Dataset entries
Segment Open

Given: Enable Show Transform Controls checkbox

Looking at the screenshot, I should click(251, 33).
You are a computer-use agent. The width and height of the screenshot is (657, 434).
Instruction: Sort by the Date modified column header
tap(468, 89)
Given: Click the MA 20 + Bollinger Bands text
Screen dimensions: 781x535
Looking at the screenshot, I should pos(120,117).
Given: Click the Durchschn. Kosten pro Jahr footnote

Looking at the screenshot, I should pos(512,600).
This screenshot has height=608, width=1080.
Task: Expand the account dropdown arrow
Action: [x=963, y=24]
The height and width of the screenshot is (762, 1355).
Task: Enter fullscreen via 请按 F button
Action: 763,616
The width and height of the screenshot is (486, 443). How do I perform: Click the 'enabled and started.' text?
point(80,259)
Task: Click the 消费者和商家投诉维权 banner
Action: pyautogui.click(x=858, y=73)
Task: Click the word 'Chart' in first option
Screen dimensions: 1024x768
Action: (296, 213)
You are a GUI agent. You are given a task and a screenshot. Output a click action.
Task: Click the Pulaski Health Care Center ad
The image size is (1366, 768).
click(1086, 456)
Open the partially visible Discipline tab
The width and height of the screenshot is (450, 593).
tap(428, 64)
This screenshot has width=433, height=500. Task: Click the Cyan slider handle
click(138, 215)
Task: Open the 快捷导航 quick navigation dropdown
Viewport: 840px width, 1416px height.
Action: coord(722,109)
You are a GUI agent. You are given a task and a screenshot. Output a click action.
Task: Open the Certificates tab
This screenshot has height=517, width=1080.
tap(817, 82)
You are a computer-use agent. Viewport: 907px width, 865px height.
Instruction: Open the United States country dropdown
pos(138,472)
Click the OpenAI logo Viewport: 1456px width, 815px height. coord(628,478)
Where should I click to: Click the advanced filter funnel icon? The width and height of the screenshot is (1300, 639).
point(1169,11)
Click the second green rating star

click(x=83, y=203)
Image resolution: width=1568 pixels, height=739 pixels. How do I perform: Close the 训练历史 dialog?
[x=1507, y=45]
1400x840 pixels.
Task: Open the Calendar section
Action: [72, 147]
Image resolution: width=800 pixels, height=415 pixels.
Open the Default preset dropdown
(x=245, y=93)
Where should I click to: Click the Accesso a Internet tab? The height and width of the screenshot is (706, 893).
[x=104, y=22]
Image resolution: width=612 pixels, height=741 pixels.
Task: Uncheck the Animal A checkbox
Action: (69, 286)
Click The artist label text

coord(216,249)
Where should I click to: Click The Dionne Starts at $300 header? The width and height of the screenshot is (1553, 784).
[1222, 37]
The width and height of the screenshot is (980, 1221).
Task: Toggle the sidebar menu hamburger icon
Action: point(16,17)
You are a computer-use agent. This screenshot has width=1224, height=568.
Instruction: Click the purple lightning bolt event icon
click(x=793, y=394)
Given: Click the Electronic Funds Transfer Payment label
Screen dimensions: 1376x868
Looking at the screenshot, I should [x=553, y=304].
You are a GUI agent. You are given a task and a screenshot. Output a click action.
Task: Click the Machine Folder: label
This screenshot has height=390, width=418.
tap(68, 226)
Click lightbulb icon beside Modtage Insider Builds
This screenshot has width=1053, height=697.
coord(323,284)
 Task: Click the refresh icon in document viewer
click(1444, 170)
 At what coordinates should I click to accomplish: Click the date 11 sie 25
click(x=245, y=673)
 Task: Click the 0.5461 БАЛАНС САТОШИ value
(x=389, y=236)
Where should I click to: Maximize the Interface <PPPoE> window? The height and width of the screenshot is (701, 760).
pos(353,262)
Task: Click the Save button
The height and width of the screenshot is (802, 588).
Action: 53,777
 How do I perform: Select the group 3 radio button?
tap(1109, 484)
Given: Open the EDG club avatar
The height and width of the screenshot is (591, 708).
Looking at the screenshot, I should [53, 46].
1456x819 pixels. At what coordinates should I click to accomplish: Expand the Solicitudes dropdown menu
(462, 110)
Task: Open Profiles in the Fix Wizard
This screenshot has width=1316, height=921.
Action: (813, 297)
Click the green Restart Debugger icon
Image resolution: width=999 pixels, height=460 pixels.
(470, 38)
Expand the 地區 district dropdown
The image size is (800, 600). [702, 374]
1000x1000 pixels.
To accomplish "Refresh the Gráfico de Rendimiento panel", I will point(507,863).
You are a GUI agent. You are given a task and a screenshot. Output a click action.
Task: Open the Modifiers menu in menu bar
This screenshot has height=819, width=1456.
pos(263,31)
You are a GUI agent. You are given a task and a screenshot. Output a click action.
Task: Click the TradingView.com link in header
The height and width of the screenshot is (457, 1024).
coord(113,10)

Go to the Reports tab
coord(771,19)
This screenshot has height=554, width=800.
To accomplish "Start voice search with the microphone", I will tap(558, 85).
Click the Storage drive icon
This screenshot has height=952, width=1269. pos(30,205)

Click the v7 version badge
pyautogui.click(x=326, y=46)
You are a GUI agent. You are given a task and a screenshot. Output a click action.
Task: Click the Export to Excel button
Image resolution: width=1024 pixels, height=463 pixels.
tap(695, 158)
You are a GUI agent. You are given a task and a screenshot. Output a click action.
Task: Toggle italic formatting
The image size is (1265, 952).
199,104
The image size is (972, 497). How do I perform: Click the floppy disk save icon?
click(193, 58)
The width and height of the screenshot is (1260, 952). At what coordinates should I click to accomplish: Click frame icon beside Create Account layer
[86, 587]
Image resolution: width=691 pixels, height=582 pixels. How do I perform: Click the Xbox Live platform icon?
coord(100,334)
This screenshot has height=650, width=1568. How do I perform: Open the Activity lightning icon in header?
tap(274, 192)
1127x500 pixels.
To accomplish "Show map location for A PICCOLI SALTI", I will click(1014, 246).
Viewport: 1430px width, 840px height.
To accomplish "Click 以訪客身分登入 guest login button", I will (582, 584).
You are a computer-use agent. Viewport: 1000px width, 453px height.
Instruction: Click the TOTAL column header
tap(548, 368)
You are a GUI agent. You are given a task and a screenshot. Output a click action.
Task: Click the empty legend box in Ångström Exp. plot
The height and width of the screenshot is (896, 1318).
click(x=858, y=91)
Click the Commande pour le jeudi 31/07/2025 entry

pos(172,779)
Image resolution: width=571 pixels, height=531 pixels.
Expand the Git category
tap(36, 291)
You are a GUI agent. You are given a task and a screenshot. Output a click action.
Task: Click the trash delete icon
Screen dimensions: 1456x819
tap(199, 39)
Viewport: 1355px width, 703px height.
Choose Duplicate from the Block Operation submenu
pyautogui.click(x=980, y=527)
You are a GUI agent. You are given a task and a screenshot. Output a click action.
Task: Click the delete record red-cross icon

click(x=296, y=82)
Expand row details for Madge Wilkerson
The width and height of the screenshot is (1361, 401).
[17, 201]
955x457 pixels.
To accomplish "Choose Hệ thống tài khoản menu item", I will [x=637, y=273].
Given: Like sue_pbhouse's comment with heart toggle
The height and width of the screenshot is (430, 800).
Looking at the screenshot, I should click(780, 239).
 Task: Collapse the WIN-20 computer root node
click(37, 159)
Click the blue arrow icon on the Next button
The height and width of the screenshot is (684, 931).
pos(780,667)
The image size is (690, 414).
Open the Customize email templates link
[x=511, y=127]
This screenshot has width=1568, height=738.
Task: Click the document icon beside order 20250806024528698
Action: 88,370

Segment Closed

■ WORK REQUEST ■
Restate the entries above, keeping every word intact.

■ WRITTEN RESPONSE ■
Given: Enable Show Transform Controls checkbox

Looking at the screenshot, I should click(251, 33).
You are a computer-use agent. The width and height of the screenshot is (657, 434).
Instruction: Sort by the Date modified column header
tap(468, 89)
Given: Click the MA 20 + Bollinger Bands text
Screen dimensions: 781x535
Looking at the screenshot, I should pos(120,117).
Given: Click the Durchschn. Kosten pro Jahr footnote

Looking at the screenshot, I should pos(512,600).
This screenshot has height=608, width=1080.
Task: Expand the account dropdown arrow
Action: [x=963, y=24]
The height and width of the screenshot is (762, 1355).
Task: Enter fullscreen via 请按 F button
Action: 763,616
The width and height of the screenshot is (486, 443). How do I perform: Click the 'enabled and started.' text?
point(80,259)
Task: Click the 消费者和商家投诉维权 banner
Action: pyautogui.click(x=858, y=73)
Task: Click the word 'Chart' in first option
Screen dimensions: 1024x768
Action: (296, 213)
You are a GUI agent. You are given a task and a screenshot. Output a click action.
Task: Click the Pulaski Health Care Center ad
The image size is (1366, 768).
click(1086, 456)
Open the partially visible Discipline tab
The width and height of the screenshot is (450, 593).
tap(428, 64)
This screenshot has width=433, height=500. Task: Click the Cyan slider handle
click(138, 215)
Task: Open the 快捷导航 quick navigation dropdown
Viewport: 840px width, 1416px height.
Action: coord(722,109)
You are a GUI agent. You are given a task and a screenshot. Output a click action.
Task: Open the Certificates tab
This screenshot has height=517, width=1080.
tap(817, 82)
You are a computer-use agent. Viewport: 907px width, 865px height.
Instruction: Open the United States country dropdown
pos(138,472)
Click the OpenAI logo Viewport: 1456px width, 815px height. coord(628,478)
Where should I click to: Click the advanced filter funnel icon? The width and height of the screenshot is (1300, 639).
point(1169,11)
Click the second green rating star

click(x=83, y=203)
Image resolution: width=1568 pixels, height=739 pixels. How do I perform: Close the 训练历史 dialog?
[x=1507, y=45]
1400x840 pixels.
Task: Open the Calendar section
Action: [72, 147]
Image resolution: width=800 pixels, height=415 pixels.
Open the Default preset dropdown
(x=245, y=93)
Where should I click to: Click the Accesso a Internet tab? The height and width of the screenshot is (706, 893).
[x=104, y=22]
Image resolution: width=612 pixels, height=741 pixels.
Task: Uncheck the Animal A checkbox
Action: (69, 286)
Click The artist label text

coord(216,249)
Where should I click to: Click The Dionne Starts at $300 header? The width and height of the screenshot is (1553, 784).
[1222, 37]
The width and height of the screenshot is (980, 1221).
Task: Toggle the sidebar menu hamburger icon
Action: point(16,17)
You are a computer-use agent. This screenshot has width=1224, height=568.
Instruction: Click the purple lightning bolt event icon
click(x=793, y=394)
Given: Click the Electronic Funds Transfer Payment label
Screen dimensions: 1376x868
Looking at the screenshot, I should [x=553, y=304].
You are a GUI agent. You are given a task and a screenshot. Output a click action.
Task: Click the Machine Folder: label
This screenshot has height=390, width=418.
tap(68, 226)
Click lightbulb icon beside Modtage Insider Builds
This screenshot has width=1053, height=697.
coord(323,284)
 Task: Click the refresh icon in document viewer
click(1444, 170)
 At what coordinates should I click to accomplish: Click the date 11 sie 25
click(x=245, y=673)
 Task: Click the 0.5461 БАЛАНС САТОШИ value
(x=389, y=236)
Where should I click to: Maximize the Interface <PPPoE> window? The height and width of the screenshot is (701, 760).
pos(353,262)
Task: Click the Save button
The height and width of the screenshot is (802, 588).
Action: 53,777
 How do I perform: Select the group 3 radio button?
tap(1109, 484)
Given: Open the EDG club avatar
The height and width of the screenshot is (591, 708).
Looking at the screenshot, I should [53, 46].
1456x819 pixels. At what coordinates should I click to accomplish: Expand the Solicitudes dropdown menu
(462, 110)
Task: Open Profiles in the Fix Wizard
This screenshot has width=1316, height=921.
Action: (813, 297)
Click the green Restart Debugger icon
Image resolution: width=999 pixels, height=460 pixels.
(470, 38)
Expand the 地區 district dropdown
The image size is (800, 600). [702, 374]
1000x1000 pixels.
To accomplish "Refresh the Gráfico de Rendimiento panel", I will point(507,863).
You are a GUI agent. You are given a task and a screenshot. Output a click action.
Task: Open the Modifiers menu in menu bar
This screenshot has height=819, width=1456.
pos(263,31)
You are a GUI agent. You are given a task and a screenshot. Output a click action.
Task: Click the TradingView.com link in header
The height and width of the screenshot is (457, 1024).
coord(113,10)

Go to the Reports tab
coord(771,19)
This screenshot has height=554, width=800.
To accomplish "Start voice search with the microphone", I will tap(558, 85).
Click the Storage drive icon
This screenshot has height=952, width=1269. pos(30,205)

Click the v7 version badge
pyautogui.click(x=326, y=46)
You are a GUI agent. You are given a task and a screenshot. Output a click action.
Task: Click the Export to Excel button
Image resolution: width=1024 pixels, height=463 pixels.
tap(695, 158)
You are a GUI agent. You are given a task and a screenshot. Output a click action.
Task: Toggle italic formatting
The image size is (1265, 952).
199,104
The image size is (972, 497). How do I perform: Click the floppy disk save icon?
click(193, 58)
The width and height of the screenshot is (1260, 952). At what coordinates should I click to accomplish: Click frame icon beside Create Account layer
[86, 587]
Image resolution: width=691 pixels, height=582 pixels. How do I perform: Click the Xbox Live platform icon?
coord(100,334)
This screenshot has height=650, width=1568. How do I perform: Open the Activity lightning icon in header?
tap(274, 192)
1127x500 pixels.
To accomplish "Show map location for A PICCOLI SALTI", I will click(1014, 246).
Viewport: 1430px width, 840px height.
To accomplish "Click 以訪客身分登入 guest login button", I will (582, 584).
You are a computer-use agent. Viewport: 1000px width, 453px height.
Instruction: Click the TOTAL column header
tap(548, 368)
You are a GUI agent. You are given a task and a screenshot. Output a click action.
Task: Click the empty legend box in Ångström Exp. plot
The height and width of the screenshot is (896, 1318).
click(x=858, y=91)
Click the Commande pour le jeudi 31/07/2025 entry

pos(172,779)
Image resolution: width=571 pixels, height=531 pixels.
Expand the Git category
tap(36, 291)
You are a GUI agent. You are given a task and a screenshot. Output a click action.
Task: Click the trash delete icon
Screen dimensions: 1456x819
tap(199, 39)
Viewport: 1355px width, 703px height.
Choose Duplicate from the Block Operation submenu
pyautogui.click(x=980, y=527)
You are a GUI agent. You are given a task and a screenshot. Output a click action.
Task: Click the delete record red-cross icon

click(x=296, y=82)
Expand row details for Madge Wilkerson
The width and height of the screenshot is (1361, 401).
[17, 201]
955x457 pixels.
To accomplish "Choose Hệ thống tài khoản menu item", I will [x=637, y=273].
Given: Like sue_pbhouse's comment with heart toggle
The height and width of the screenshot is (430, 800).
Looking at the screenshot, I should click(780, 239).
 Task: Collapse the WIN-20 computer root node
click(37, 159)
Click the blue arrow icon on the Next button
The height and width of the screenshot is (684, 931).
pos(780,667)
The image size is (690, 414).
Open the Customize email templates link
[x=511, y=127]
This screenshot has width=1568, height=738.
Task: Click the document icon beside order 20250806024528698
Action: 88,370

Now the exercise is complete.